Azuni, tensione alla manifestazione: c’è uno spiraglio dalla Provincia

La promessa: arriveranno i finanziamenti necessari per le cucine

Nuova manifestazione di protesta questa mattina degli studenti dell’Azuni, con momenti di tensione durante il corteo. Uno spiraglio arriva però dalla Provincia di Cagliari, che sta seguendo tutte le strade possibili per arrivare a una soluzione positiva e realizzare il laboratorio di cucina nella sede dell’alberghiero Azuni di via Is maglias. Se non dovesse arrivare il finanziamento richiesto, pur nella stretta dei vincoli del patto di stabilità, si troveranno le risorse necessarie.
Lo ribadisce il commissario straordinario dell’ente, Pietro Cadau.
La Provincia ha presentato alla Regione Sardegna entro lo scorso 15 settembre i progetti esecutivi ed immediatamente cantierabili con cui chiede i finanziamenti necessari per la realizzazione del  laboratorio di cucina nella sede dell’istituto superiore di via Is Maglias, a Cagliari. La relativa delibera commissariale fa riferimento all’articolo 18 della legge 98 del 9 agosto 2013, il cosiddetto Decreto del fare, che al fine di attuare misure urgenti in materia di riqualificazione e di messa in sicurezza degli edifici scolastici,  prevede l’erogazione di un finanziamento da ripartire a livello regionale e da assegnare agli enti competenti.
Il settore Pubblica istruzione/edilizia scolastica ha messo da parte 170 mila euro per l’acquisto delle attrezzature e dei macchinari necessari, ma per completare le opere murarie necessarie alla realizzazione della cucina servirebbero altri 250 mila: il 15 ottobre la Regione invierà le richieste al Ministero che, entro il 30 ottobre, dovrà esprimersi sulle domande di finanziamento.
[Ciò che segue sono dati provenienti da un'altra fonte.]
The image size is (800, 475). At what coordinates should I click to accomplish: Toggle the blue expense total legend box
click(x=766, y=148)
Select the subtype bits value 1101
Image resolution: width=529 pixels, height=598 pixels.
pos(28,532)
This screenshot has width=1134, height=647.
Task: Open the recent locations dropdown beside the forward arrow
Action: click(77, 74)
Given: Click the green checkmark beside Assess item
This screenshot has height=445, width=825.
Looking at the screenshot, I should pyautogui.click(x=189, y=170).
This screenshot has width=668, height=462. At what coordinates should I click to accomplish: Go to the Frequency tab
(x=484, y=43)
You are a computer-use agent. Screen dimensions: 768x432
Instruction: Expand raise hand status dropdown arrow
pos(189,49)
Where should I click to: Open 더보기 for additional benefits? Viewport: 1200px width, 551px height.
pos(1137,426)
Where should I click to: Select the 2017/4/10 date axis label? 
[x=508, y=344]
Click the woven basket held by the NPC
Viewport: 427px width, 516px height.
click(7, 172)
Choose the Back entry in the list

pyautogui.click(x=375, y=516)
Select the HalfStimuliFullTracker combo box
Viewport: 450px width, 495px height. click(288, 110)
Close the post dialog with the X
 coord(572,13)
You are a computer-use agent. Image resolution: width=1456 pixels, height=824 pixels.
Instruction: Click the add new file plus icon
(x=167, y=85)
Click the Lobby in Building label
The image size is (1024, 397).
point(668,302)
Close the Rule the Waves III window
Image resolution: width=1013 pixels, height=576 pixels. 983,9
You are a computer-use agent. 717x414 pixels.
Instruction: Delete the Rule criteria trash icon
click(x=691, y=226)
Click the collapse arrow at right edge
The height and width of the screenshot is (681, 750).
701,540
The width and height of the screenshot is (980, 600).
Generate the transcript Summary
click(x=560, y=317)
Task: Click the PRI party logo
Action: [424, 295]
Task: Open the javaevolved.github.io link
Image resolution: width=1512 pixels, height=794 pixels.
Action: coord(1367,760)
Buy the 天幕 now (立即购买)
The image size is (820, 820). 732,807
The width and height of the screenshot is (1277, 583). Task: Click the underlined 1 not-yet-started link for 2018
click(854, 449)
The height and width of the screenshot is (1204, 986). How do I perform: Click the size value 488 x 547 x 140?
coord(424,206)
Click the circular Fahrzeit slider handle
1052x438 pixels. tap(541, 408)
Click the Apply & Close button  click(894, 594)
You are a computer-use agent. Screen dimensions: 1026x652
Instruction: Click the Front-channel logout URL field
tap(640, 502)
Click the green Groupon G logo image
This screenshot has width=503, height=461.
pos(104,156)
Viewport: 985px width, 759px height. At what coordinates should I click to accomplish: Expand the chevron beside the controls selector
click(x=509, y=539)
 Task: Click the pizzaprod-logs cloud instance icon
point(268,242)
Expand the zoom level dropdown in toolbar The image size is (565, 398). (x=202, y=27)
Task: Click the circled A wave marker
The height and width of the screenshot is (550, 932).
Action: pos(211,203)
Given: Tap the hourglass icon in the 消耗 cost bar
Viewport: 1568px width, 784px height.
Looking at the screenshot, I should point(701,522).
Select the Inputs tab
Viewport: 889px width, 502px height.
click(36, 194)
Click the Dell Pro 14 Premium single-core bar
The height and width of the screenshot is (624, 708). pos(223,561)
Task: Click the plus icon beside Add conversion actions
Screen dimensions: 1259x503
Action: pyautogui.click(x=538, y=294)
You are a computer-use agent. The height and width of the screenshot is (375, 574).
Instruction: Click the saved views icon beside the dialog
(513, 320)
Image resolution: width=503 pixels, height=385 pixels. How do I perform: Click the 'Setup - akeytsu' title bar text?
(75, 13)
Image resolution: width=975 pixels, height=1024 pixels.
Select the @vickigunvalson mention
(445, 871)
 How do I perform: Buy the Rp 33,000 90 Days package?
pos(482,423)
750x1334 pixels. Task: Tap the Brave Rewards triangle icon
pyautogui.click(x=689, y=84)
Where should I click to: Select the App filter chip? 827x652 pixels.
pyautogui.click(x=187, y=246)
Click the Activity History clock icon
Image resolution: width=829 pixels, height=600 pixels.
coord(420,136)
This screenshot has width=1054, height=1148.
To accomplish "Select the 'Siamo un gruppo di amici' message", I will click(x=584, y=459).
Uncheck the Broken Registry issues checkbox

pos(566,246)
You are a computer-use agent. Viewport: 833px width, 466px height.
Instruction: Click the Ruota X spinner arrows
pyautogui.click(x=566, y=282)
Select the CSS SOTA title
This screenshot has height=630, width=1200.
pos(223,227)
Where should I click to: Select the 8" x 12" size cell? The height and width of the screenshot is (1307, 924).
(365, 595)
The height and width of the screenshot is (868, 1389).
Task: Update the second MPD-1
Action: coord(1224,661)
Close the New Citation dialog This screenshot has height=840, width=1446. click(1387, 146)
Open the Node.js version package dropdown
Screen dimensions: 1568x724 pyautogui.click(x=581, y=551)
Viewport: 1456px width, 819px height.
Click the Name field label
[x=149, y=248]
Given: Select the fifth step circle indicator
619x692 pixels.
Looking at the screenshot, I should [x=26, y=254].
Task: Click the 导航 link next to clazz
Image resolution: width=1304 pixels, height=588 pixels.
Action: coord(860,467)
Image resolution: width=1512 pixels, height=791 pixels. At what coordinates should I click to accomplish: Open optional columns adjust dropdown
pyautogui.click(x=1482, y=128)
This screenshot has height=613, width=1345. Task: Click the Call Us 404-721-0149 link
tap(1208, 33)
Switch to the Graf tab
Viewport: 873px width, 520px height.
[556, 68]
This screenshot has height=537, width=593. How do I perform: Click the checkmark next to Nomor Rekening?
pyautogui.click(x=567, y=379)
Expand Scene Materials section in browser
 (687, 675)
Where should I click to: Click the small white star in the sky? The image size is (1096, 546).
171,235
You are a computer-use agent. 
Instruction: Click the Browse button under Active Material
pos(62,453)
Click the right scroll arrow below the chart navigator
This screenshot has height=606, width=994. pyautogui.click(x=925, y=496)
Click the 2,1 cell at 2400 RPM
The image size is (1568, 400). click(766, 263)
Se quella relativa all’Azuni venisse respinta, la Provincia si impegnerebbe comunque a trovare i fondi necessari entro l’anno.
Nel frattempo, per venire incontro alle esigenze degli studenti e ridurre al minimo i disagi, l’amministrazione provinciale ha prospettato all’istituto la possibilità di mettere a disposizione degli studenti, una volta alla settimana, un pullman che possa permettergli di raggiungere la sede dell’istituto alberghiero di Pula.